Supplied information Start Marker
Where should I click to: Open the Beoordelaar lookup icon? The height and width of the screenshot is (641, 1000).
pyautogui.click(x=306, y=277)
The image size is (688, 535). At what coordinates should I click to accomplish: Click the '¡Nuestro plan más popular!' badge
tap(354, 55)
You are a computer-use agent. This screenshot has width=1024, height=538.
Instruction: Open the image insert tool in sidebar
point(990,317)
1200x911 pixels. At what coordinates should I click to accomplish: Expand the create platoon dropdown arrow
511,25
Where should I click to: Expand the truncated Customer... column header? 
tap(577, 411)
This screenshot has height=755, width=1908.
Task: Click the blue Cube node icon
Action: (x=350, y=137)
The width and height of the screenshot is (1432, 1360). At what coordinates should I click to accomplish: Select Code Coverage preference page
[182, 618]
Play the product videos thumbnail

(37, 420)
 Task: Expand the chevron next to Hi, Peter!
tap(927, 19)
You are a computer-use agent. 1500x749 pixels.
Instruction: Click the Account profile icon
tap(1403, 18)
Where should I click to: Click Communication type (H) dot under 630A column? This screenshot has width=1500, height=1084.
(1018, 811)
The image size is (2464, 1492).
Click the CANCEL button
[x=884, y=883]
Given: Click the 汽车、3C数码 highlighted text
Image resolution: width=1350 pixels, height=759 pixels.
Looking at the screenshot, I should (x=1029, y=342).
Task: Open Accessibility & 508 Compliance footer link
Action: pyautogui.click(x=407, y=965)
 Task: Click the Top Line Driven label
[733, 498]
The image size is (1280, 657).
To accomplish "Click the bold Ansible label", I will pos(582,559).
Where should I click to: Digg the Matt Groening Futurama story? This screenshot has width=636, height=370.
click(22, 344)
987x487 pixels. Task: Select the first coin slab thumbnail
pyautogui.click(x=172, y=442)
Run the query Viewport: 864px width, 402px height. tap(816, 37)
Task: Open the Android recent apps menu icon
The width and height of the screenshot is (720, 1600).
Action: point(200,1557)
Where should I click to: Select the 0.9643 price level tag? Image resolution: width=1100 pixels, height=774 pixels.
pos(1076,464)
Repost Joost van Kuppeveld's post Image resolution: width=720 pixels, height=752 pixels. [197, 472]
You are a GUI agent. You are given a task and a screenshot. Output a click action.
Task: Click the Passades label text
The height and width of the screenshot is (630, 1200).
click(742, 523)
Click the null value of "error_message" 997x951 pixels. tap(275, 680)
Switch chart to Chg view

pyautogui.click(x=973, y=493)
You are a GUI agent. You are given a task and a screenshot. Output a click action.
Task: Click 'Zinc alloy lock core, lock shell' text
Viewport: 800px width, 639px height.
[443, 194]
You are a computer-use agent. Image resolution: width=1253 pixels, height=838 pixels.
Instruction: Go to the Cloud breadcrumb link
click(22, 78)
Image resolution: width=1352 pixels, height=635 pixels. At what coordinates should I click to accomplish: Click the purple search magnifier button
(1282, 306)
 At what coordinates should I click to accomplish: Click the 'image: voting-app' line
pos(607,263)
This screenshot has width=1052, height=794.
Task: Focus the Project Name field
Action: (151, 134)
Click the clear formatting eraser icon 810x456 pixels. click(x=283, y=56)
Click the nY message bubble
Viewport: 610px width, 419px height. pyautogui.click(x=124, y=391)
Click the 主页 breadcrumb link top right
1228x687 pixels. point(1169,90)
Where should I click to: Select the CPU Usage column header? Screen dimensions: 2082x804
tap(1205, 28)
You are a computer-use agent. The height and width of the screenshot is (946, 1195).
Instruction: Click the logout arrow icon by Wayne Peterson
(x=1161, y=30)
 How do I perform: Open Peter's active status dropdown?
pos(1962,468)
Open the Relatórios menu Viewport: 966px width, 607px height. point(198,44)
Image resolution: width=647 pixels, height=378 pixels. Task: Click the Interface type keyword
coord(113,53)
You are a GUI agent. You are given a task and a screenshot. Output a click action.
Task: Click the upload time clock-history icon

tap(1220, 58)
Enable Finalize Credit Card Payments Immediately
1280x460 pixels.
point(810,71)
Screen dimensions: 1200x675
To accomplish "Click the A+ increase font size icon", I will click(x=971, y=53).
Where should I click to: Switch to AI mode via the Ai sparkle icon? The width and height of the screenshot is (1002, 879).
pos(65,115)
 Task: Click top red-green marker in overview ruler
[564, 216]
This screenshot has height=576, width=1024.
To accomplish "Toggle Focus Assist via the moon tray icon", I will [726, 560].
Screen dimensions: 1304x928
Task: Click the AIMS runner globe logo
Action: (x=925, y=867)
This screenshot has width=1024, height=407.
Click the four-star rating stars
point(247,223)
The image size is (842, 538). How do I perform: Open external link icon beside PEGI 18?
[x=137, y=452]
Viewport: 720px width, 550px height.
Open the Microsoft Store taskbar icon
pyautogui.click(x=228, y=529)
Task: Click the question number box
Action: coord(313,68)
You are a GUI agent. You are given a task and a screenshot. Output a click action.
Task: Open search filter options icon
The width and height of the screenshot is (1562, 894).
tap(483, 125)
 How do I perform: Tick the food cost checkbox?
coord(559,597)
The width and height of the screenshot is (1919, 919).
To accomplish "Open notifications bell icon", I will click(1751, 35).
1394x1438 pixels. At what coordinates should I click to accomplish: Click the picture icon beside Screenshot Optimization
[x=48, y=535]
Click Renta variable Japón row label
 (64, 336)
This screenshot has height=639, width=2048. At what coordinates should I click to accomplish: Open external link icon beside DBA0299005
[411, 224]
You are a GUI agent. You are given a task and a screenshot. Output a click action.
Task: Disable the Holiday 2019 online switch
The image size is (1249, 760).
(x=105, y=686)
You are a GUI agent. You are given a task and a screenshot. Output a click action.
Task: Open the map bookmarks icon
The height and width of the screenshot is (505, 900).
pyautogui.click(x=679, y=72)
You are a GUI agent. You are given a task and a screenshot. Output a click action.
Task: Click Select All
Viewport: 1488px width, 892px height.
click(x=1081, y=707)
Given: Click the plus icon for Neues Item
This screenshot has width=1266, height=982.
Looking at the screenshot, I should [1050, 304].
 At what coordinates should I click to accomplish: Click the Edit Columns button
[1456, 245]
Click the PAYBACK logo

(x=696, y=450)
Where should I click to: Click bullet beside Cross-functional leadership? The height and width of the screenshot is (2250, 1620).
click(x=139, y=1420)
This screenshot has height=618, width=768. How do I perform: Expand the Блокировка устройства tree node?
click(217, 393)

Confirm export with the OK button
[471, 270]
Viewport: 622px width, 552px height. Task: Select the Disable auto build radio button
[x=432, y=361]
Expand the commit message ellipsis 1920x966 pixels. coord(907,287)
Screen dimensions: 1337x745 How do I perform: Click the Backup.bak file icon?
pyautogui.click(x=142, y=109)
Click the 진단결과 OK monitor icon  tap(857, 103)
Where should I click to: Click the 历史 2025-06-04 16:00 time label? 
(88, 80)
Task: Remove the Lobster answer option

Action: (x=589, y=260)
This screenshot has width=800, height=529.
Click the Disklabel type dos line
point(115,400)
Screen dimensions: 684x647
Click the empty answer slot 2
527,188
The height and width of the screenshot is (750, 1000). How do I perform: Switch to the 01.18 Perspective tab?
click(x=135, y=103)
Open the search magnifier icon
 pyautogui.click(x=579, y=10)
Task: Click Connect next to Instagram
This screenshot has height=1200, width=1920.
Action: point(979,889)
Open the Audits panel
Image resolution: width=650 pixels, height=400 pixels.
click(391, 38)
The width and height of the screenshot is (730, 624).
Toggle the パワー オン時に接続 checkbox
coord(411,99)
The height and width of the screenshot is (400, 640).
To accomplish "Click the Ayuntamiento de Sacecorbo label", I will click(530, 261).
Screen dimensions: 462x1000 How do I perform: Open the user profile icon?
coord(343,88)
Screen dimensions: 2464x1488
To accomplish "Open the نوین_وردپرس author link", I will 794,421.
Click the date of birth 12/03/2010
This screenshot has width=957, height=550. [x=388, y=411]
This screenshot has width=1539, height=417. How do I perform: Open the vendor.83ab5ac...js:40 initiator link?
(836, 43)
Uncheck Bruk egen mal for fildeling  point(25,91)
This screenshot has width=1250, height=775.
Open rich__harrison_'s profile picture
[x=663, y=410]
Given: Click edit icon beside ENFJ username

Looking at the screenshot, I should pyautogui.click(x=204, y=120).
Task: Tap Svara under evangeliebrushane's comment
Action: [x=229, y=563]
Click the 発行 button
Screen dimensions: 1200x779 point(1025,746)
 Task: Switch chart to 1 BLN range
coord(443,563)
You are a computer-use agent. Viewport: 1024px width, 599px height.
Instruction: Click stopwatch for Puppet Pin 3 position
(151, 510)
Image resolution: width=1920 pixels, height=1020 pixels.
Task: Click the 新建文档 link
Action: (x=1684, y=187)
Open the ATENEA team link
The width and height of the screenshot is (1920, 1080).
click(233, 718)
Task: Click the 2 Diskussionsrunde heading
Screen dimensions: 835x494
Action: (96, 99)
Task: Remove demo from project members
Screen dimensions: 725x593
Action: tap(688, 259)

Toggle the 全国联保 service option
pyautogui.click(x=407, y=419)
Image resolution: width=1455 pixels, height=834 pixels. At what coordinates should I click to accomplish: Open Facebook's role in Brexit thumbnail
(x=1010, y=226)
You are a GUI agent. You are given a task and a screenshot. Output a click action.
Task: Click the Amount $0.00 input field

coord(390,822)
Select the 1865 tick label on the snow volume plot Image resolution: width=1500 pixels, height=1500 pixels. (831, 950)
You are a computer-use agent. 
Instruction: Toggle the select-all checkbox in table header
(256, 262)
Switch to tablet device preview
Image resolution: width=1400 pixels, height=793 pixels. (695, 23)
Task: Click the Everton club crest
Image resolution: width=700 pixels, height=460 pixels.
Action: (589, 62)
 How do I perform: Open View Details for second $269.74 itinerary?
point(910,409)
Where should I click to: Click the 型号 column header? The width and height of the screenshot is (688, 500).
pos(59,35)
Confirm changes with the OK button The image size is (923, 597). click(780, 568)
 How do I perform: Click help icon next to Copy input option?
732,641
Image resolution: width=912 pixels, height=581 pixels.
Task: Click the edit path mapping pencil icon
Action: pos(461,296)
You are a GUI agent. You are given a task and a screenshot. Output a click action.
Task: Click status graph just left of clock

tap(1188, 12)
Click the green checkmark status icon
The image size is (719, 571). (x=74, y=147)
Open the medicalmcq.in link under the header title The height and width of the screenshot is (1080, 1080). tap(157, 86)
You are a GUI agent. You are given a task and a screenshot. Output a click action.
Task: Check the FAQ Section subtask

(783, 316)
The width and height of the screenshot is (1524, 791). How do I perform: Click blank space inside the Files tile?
Supplied information End Marker
Copy exactly the stretch of data above from the line with "Click the four-star rating stars" through the line with "Viewport: 720px width, 550px height.", and omit all other lines.

- Response area:
Click the four-star rating stars
point(247,223)
The image size is (842, 538). How do I perform: Open external link icon beside PEGI 18?
[x=137, y=452]
Viewport: 720px width, 550px height.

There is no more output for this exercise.